How to compile Haskell into the untyped lambda calculus (or GHC core)?
Asked Answered
M

1

9

I'm looking for ways how to convert a simple Haskell program (no imported libraries, just data types and pure functions) into a term of the untyped lambda calculus. A promising approach seems to be to use GHC API to compile a program into GHC core, which can be then converted into the untyped lambda calculus.

How to use GHC API to load a Haskell program and compile it into Core?
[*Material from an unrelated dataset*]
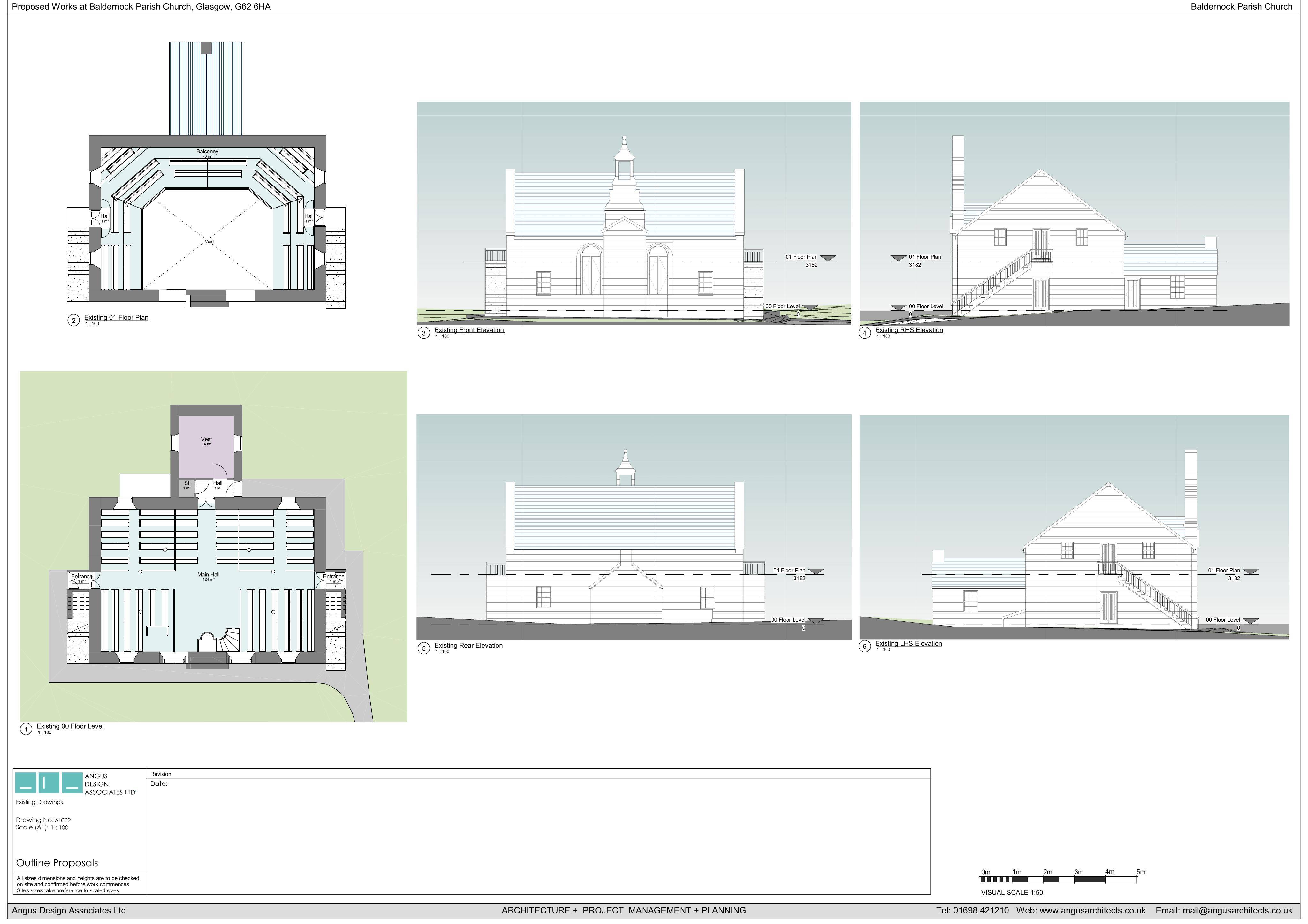Viewport: 1308px width, 924px height.
Task: Click the visual scale bar 1:50
Action: click(1058, 880)
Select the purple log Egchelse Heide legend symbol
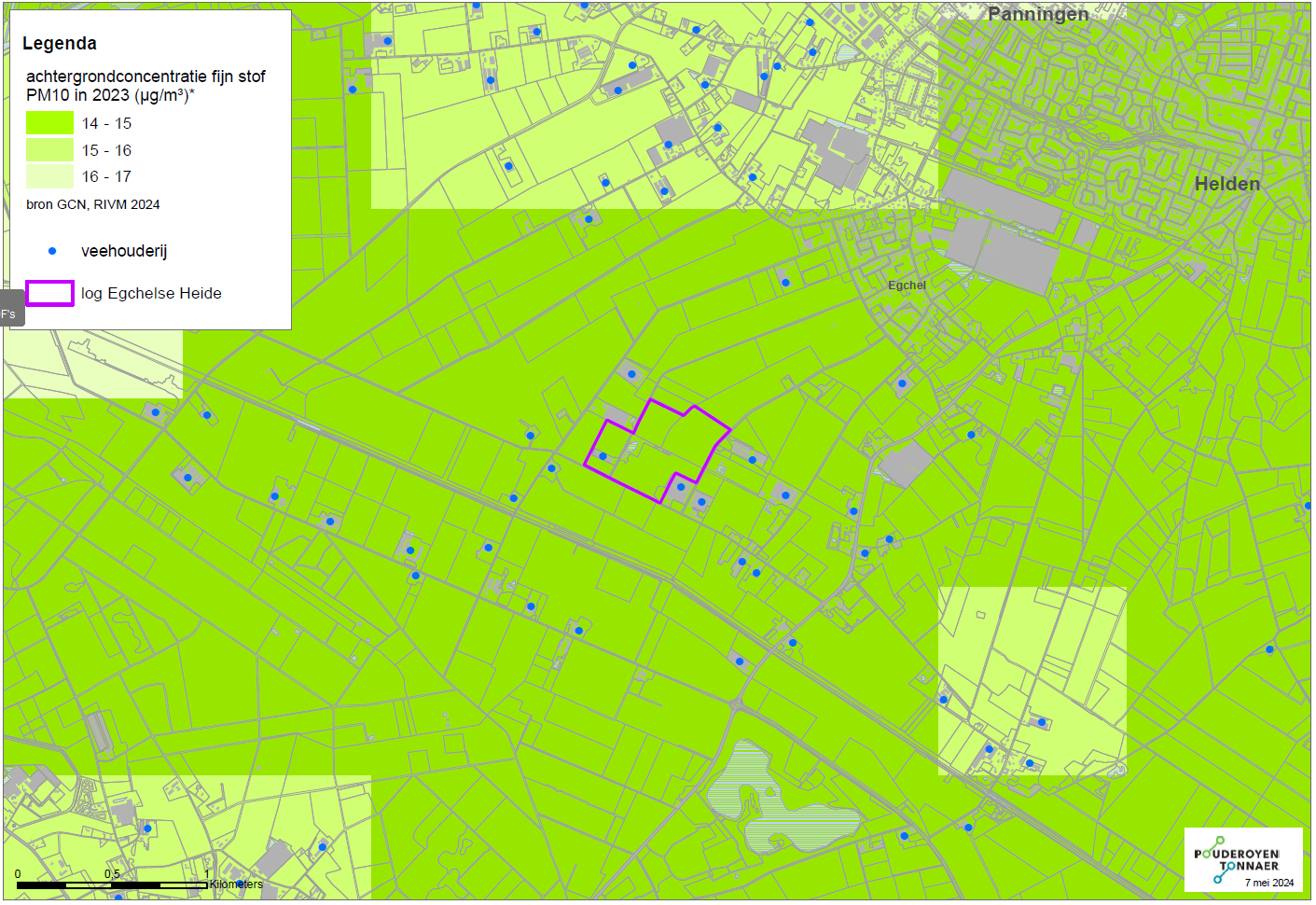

Metalline answered 24/12, 2014 at 10:5 Comment(6)
ghc has an option to output core - ghc -ddump-simpl. Also take a look at (ghc-core)[hackage.haskell.org/package/ghc-core], which basically just wraps ddump-simpl with some postprocessing.Gstring
@Gstring That's true, but as I understand, ghc-core gives me a human-readable output that I'd further need to parse. Instead I'd like to get the core expression as a data structure to analyze it further. But it could be a good staring point, thanks.Metalline
That human-readable output also isn't designed to be parsed, and may not be terribly stable from version to version.Gendarmerie
There are a number of related attempts at the core version of this question and attempted answers on stack overflow. One answer appears to desugar a simple Haskell program into core with an older version of ghc. A newer question asks how to compile to core and then from core to binary.Mitch
Untyped lambda calculus has only functions, no data. While you can encode data as functions, ghc cote won't help you in that.Acanthocephalan
@n.m. That's perfectly fine, I just want to get as close as possible to the untyped lambda calculus (core) and take over from there.Metalline
M
7

From the GHC module documentation in the ghc docs:

compileToCoreModule :: GhcMonad m => FilePath -> m CoreModule

This is the way to get access to the Core bindings corresponding to a module. compileToCore parses, typechecks, and desugars the module, then returns the resulting Core module (consisting of the module name, type declarations, and function declarations) if successful.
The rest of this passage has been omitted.